Project 4 / Scene Recognition with Bag of Words

The goal of this project is to classify scenes into one of 15 categories by training and testing on the 15 scene database using different image presentation and and classifier.

  1. Tiny images representation and nearest neighbor classifier
  2. Bag of SIFT representation and nearest neighbor classifier
  3. Bag of SIFT representation and linear SVM classifier
  4. Bag of SIFT representation (Spatial Pyramid) and linear SVM classifier
  5. SIFT representation and naive bayes nearest neighbor classifier
  6. Fisher encoding for SIFT features and linear SVM classifier

Tiny images representation and nearest neighbor classifier

The "tiny image" feature is one of the simplest possible image representations. I resize each image to 16x16, then make it zero mean and unit length as a representation.

Next, calculate the L2 distance between every test image and every train image. And find the nearest train image and assgin the label to the test image.

Accuracy is 0.224

Bag of SIFT and 1-NN

Build a vocabulary of visual words by extracting SIFT features from training set with step size=15, then clustering them into 200 visual words with kmeans.

Represent training and testing images as histograms of visual words. For each image we will densely sample many SIFT descriptors with step size=5. Instead of storing hundreds of SIFT descriptors, we simply count how many SIFT descriptors fall into each cluster in our visual word vocabulary. This is done by finding the nearest neighbor kmeans centroid for every SIFT feature.

Use 1-NN to classify each test image

Accuracy is 0.514

Bag of SIFT and Linear SVM

Build a vocabulary of visual words by extracting SIFT features from training set with step size=15, then clustering them into n visual words with kmeans.

Represent training and testing images as histograms of visual words. For each image we will densely sample many SIFT descriptors with step size=5. Instead of storing hundreds of SIFT descriptors, we simply count how many SIFT descriptors fall into each cluster in our visual word vocabulary. This is done by finding the nearest neighbor kmeans centroid for every SIFT feature.

Use Linear SVM to classify each test image (Lambda=1e-6)

Vocab_size 10 20 50 100 200 400 1000
Accuracy .394 .499 .598 .655 .664 .699 .713

Accuracy is 0.713

Bag of SIFT representation (Single Spatial Level) and linear SVM classifier

partition image evenly, build one histogram for each patch, then concatenate them together.

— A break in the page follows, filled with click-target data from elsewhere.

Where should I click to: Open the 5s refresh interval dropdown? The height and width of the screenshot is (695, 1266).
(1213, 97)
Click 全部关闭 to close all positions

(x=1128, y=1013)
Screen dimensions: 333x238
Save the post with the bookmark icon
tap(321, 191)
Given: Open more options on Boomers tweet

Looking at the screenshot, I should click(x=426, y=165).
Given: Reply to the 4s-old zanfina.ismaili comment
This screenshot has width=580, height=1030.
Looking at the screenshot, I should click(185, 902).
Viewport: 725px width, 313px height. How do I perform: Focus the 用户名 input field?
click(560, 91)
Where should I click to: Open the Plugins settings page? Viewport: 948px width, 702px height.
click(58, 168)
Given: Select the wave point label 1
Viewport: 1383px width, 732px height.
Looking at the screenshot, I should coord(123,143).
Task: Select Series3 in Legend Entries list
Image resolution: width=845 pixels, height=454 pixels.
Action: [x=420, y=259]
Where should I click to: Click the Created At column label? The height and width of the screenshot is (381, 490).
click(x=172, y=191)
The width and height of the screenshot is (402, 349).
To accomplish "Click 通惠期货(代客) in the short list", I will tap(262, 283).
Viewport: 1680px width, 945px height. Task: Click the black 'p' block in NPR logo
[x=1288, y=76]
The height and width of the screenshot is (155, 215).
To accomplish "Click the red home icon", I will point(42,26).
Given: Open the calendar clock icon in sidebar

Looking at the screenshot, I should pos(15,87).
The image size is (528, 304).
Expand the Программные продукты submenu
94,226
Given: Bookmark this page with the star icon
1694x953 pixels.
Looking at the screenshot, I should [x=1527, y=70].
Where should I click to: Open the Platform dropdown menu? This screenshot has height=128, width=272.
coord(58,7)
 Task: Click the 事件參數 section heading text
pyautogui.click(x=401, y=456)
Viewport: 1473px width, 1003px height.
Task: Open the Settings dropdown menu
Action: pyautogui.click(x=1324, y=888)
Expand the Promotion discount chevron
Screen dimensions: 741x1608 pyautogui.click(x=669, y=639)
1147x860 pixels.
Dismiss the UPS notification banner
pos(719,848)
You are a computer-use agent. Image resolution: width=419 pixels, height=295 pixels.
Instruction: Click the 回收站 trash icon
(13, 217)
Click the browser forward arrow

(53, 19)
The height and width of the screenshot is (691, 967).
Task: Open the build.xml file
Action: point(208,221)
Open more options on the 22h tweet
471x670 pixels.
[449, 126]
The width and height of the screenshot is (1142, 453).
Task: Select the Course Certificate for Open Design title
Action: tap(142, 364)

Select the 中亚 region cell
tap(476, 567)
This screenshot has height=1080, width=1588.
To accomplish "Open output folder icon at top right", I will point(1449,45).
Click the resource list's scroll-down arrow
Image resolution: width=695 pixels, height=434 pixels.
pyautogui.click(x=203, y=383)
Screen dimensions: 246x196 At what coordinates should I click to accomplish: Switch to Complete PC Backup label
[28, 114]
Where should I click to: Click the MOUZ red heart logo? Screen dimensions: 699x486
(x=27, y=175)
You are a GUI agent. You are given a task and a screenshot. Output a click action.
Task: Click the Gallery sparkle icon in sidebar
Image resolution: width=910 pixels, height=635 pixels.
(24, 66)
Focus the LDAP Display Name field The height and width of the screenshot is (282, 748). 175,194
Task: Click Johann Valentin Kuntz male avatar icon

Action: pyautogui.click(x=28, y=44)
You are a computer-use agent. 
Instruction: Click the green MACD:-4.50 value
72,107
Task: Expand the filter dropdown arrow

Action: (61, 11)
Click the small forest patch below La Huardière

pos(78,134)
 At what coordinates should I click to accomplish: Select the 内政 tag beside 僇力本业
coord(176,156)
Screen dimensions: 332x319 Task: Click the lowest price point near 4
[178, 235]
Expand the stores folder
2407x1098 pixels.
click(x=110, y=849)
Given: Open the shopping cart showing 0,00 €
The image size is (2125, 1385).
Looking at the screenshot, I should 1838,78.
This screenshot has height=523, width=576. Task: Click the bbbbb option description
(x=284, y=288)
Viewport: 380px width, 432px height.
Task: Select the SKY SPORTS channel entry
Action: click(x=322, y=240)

Vocab_size 100 200 400 500 1000
Accuracy(2 levels) .709 .736 .743 .749 .749
Accuracy(3 levels) .733 .749 .744 .751 .745

Bag of SIFT representation (Spatial Pyramid) and linear SVM classifier

Instead of building one histogram for each image, partition each image in each level and build 1+4+16... histograms for each image and concatenate them together

Vocab_size 100 200 400 500 1000
Accuracy(2 levels) .741 .751 .763 .771 .762
Accuracy(3 levels) .751 .757 .757 .749 .741

Accuracy is 0.771

Fisher encoding for SIFT features and linear SVM classifier

Using gaussian mixture model clustering instead of kmeans clustering. and Fisher encoding to represent images.

Accuracy is 0.821

SIFT representation and naive bayes nearest neighbor classifier

Because the algorithm runs too slow, I have to sample SIFT features less. With stepSize 35,40,50

stepSize 35 40 50
Accuracy bag of SIFT+SVM .447 .401 .348
Accuracy SIFT+NBNN .518 .514 .383

Accuracy is 0.518

NBNN performs slightly better than bag of SIFT+SVM with the same stepSize. If I can sample features denser, I think I will get a much better result on NBNN

Results visualization for best performing recognition pipeline.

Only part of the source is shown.